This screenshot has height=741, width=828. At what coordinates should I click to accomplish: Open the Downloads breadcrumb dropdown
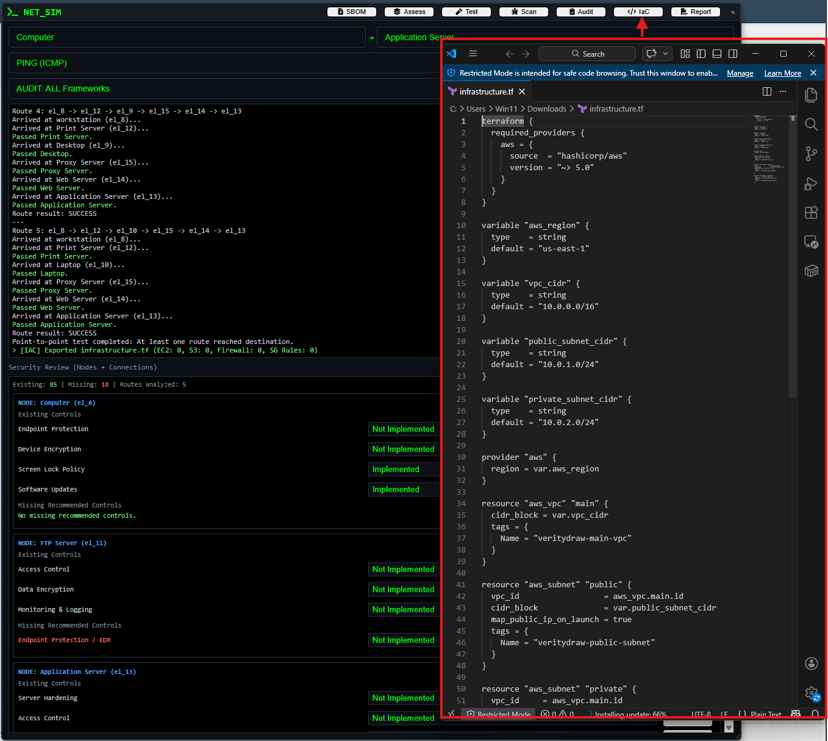point(547,109)
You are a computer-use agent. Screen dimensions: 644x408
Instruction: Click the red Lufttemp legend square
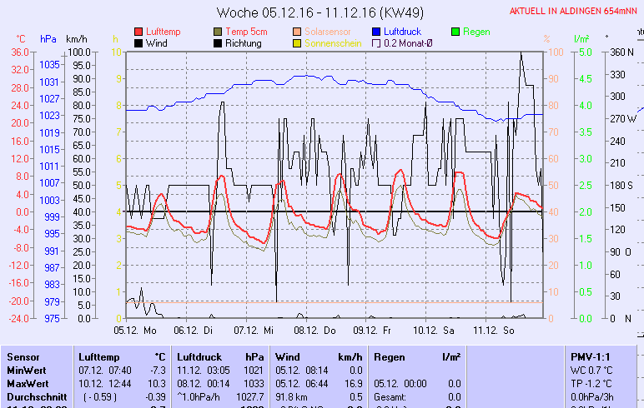(x=138, y=32)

→ EXERCISE DETAILS:
The answer must be an exact copy of the records, with no images in it.

→ SOLUTION FOR THIS EXERCISE:
This screenshot has height=741, width=828. At what coordinates should I click to accomplish: Open the Downloads breadcrumb dropdown
point(547,109)
You are a computer-use agent. Screen dimensions: 644x408
Instruction: Click the red Lufttemp legend square
(x=138, y=32)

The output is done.